# more expensive food cheaper than the cheap food



## thegoodstuff (May 12, 2010)

:hungry:​
After the Diamond plant debacle, it was time to stop feeding Kirkland. My concerns were cost vs quality. I pointed out that "good" dry food can cost 50% more than Kirkland. InkedMarie commented that she fed less of a higher quality food and one of the foods she suggested was Nutrisource.

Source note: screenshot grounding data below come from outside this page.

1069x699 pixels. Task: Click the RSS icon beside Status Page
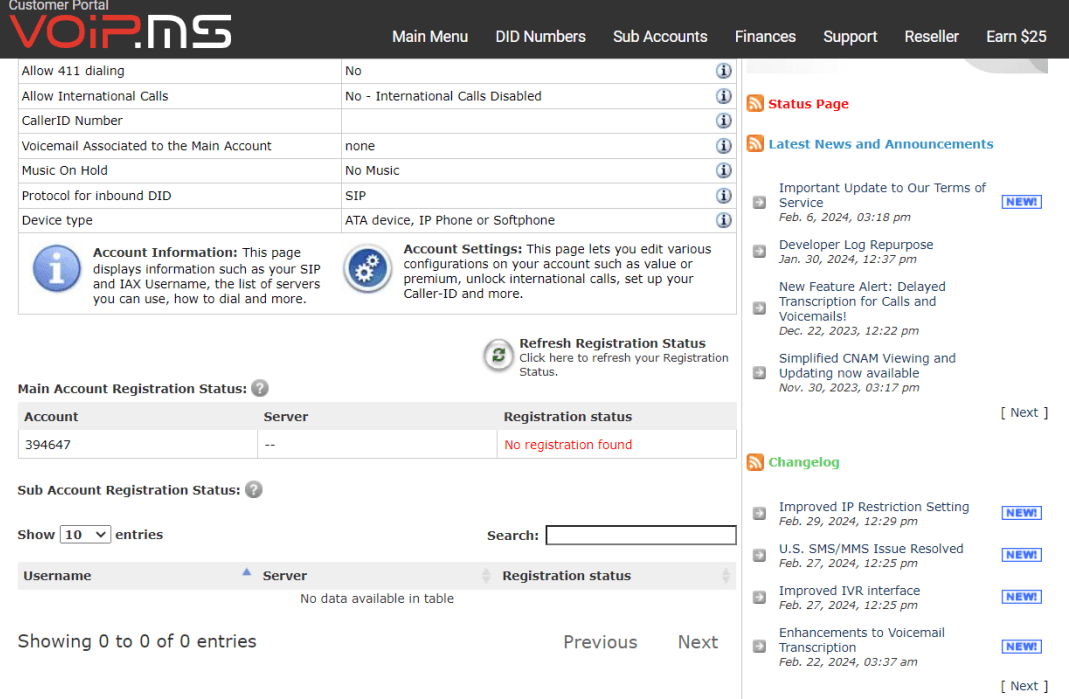[755, 103]
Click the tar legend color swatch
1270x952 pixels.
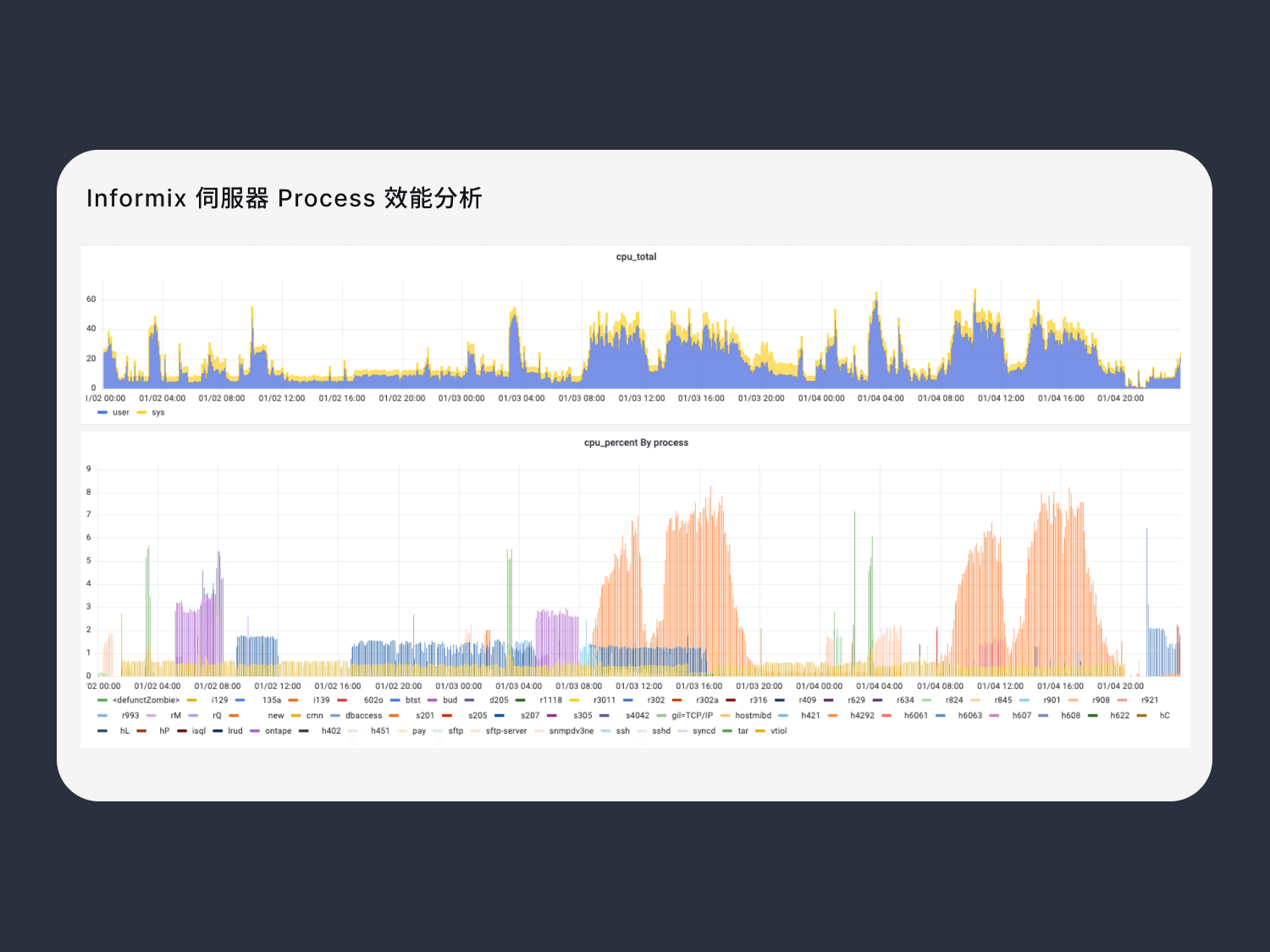pyautogui.click(x=727, y=731)
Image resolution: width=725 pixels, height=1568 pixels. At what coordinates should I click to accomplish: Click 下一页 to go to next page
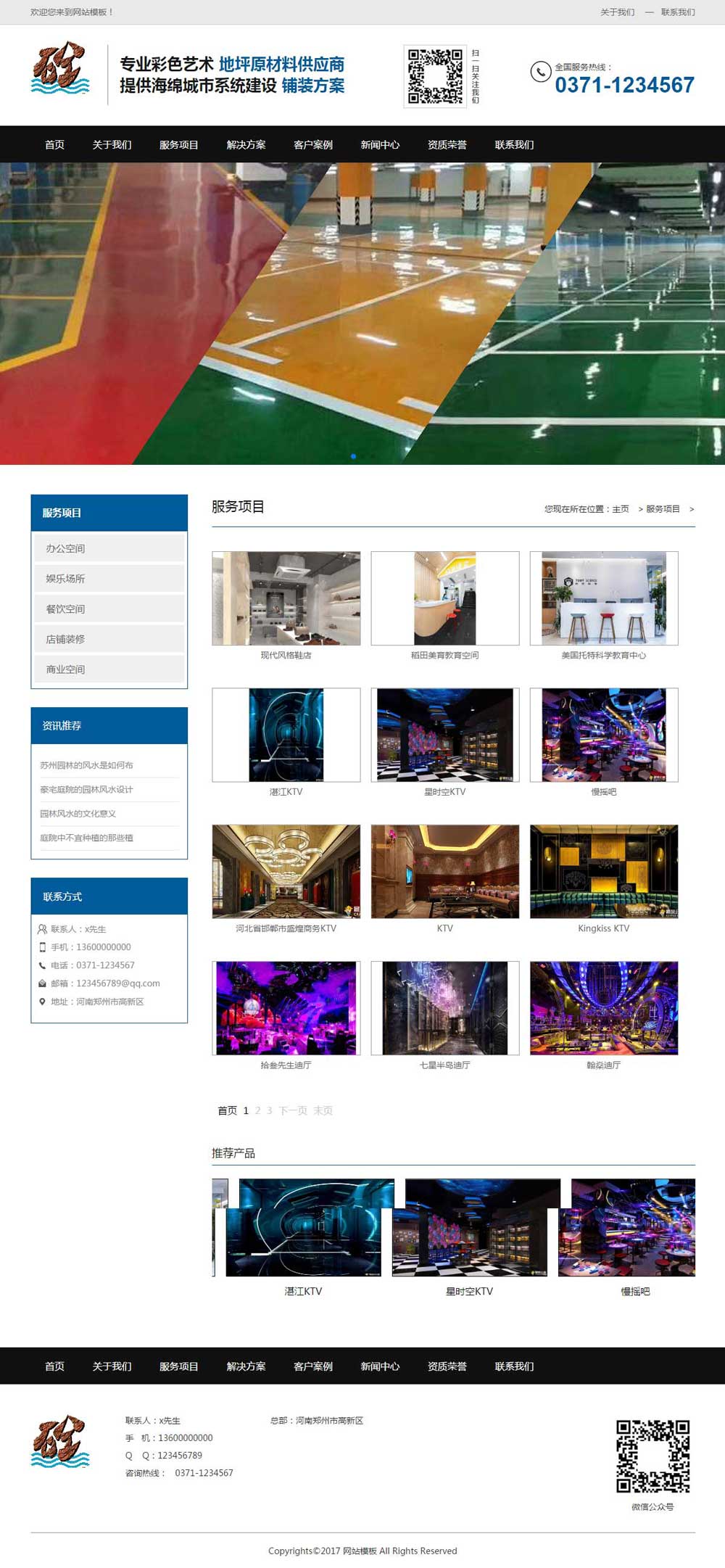click(x=293, y=1110)
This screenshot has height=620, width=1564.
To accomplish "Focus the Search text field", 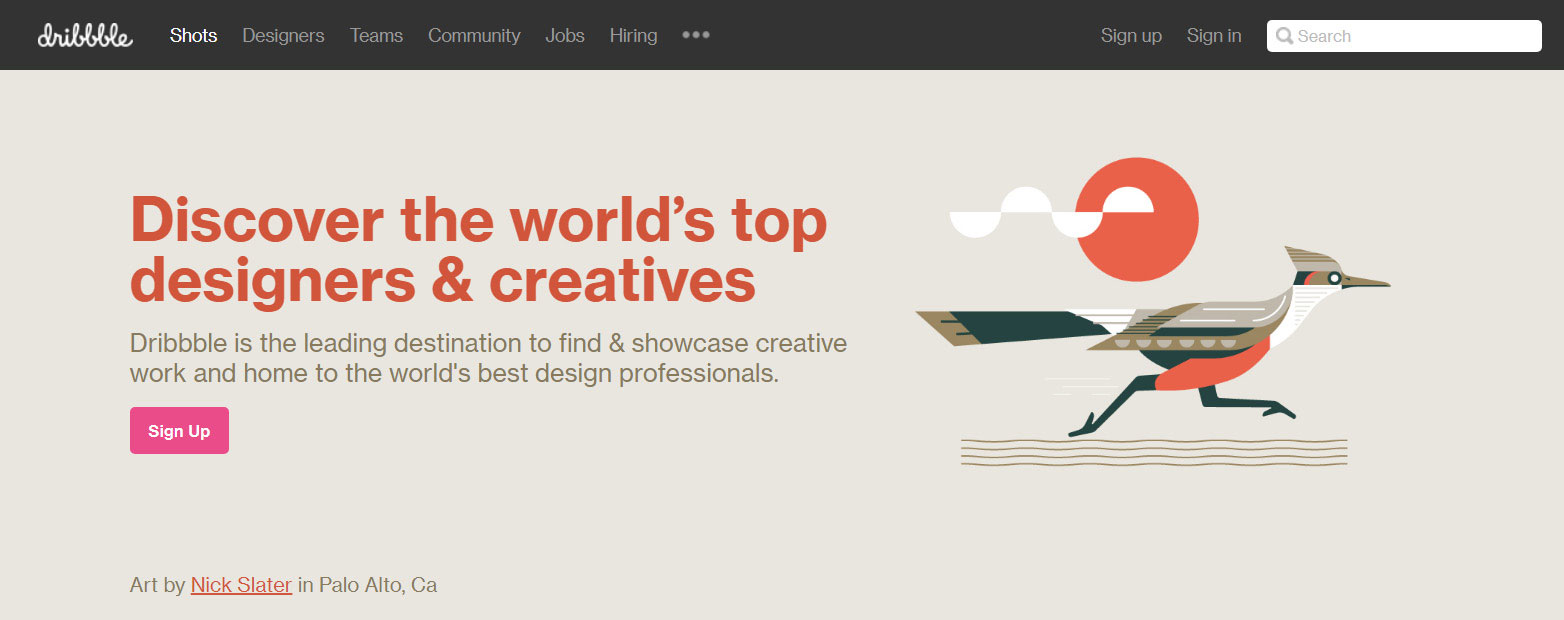I will pyautogui.click(x=1415, y=36).
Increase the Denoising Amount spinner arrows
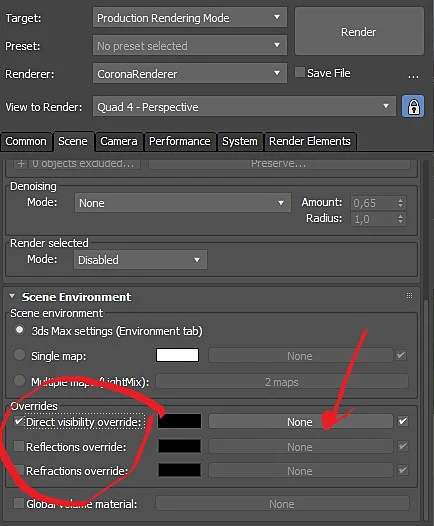The height and width of the screenshot is (526, 434). coord(400,200)
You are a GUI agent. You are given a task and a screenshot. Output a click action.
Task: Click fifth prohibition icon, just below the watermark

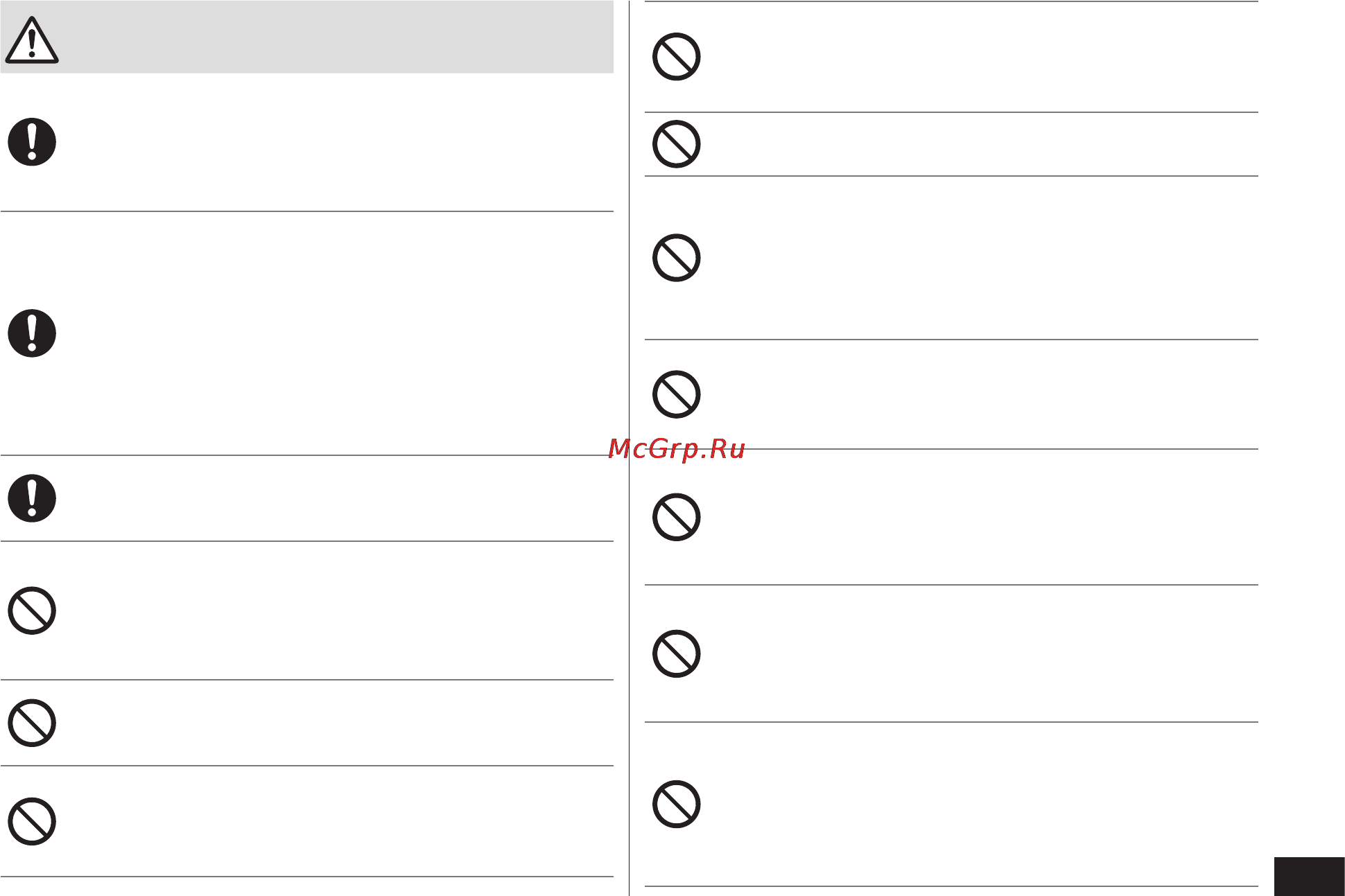click(x=677, y=517)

I am pleased to say that was a great suggestion. I started feeding Nutrisource Grain Free Large Breed Lamb Meal Formula. Nicky was getting a total of 1 can Trader Joe’s Lamb and Rice and 2 scoops of the Kirkland Lamb and Rice per day. That’s 33oz of food per day. I started the Nutrisource at their recommended serving size for Nicky’s weight - a 60 lb dog gets 265 grams per day which is about 9.5 ounces. That’s a reduction of more than 65% of food per day. One serving (1 cup) of the Nutrisource doesn’t even cover the bottom of the 10 inch bowl! It looked like he was eating a bird sized meal. He really likes it too. But since hunger is the best sauce, he would probably like a bowl of fresh wood chips just as much. His poops are smaller and very uniform from one to the next. I started it the first week of June and weighed him every day for a month and every couple of days after that. His weight hasn’t changed, 62 pounds right on down the line. .
$55 for a 30lb bag, good for 50 days. That’s a even few bucks cheaper than the Kirkland/TJ’s diet. InkedMarie gets a cookie! :whoo:


:hungry:​


----------



## Breathing Borla (Apr 30, 2010)

your title sounds like something yogi berra would say, LOL


----------



## kevin bradley (Aug 9, 2009)

I like the looks of Nutrisource as a company... Just don't know much about them. My local feed store sells it for reasonable prices. Aren't they a relatively small company out of Minnesota?


----------



## Unosmom (May 3, 2009)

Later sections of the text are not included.